Lt. Patrick Ferguson (Photo: Mary Reinholz)

Lt. Patrick Ferguson (Photo: Mary Reinholz)

After a summer recess, the Ninth Precinct’s community council resumed its monthly meetings last night, drawing a large turnout of locals to the East Fifth Street station house. Deputy Inspector Peter J. Venice announced that crime in his precinct was down overall by 4 percent with declines in all categories except felony assault during the last 28 days. But residents still griped about everything from loud music at rooftop ragers to rats scurrying out of “filthy” apartment buildings.

Michael Smith, an East Village resident since 1968, complained that “able bodied people who look like Hells Angels” were camping out on his East 11th Street block “and leaving mattresses” and other items behind. “It’s a mess,” he said. “We need somebody to drive by and get them out of there.”

Lt. Patrick Ferguson, a veteran of the Ninth Precinct for more than 20 years, said there were more homeless people on the streets these days and those described by Smith were squatters. “I’ve offered them help and we try to do our best,” he said. “But they choose to live that way.”

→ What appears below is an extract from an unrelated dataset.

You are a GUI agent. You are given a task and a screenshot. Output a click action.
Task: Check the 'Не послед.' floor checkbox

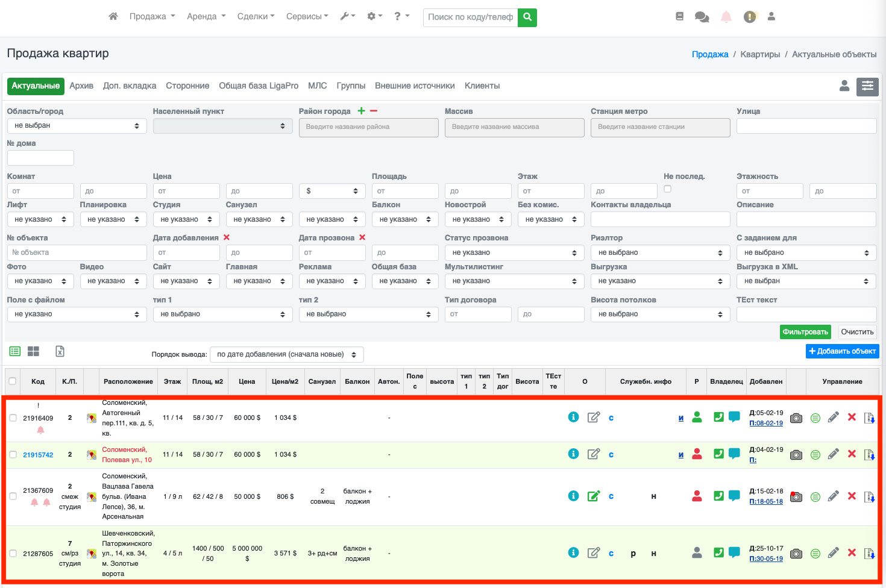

Another resident described bicyclists in the East Village as “totally out of control. At First and Second Avenues, they don’t stop at the light 97 percent of the time. It’s just a matter of time before someone gets killed as someone was in Chelsea a few years ago.” He also complained about delivery people on electric wheels “who turn their bikes into motorcycles. Something has to be done. I spoke to a woman who was almost hit.”

Venice said the precinct was “aware of the dangers” of varied bike riders in the neighborhood. “We issue summons and hold meetings. But we don’t have enough cops. It’s a work in progress.”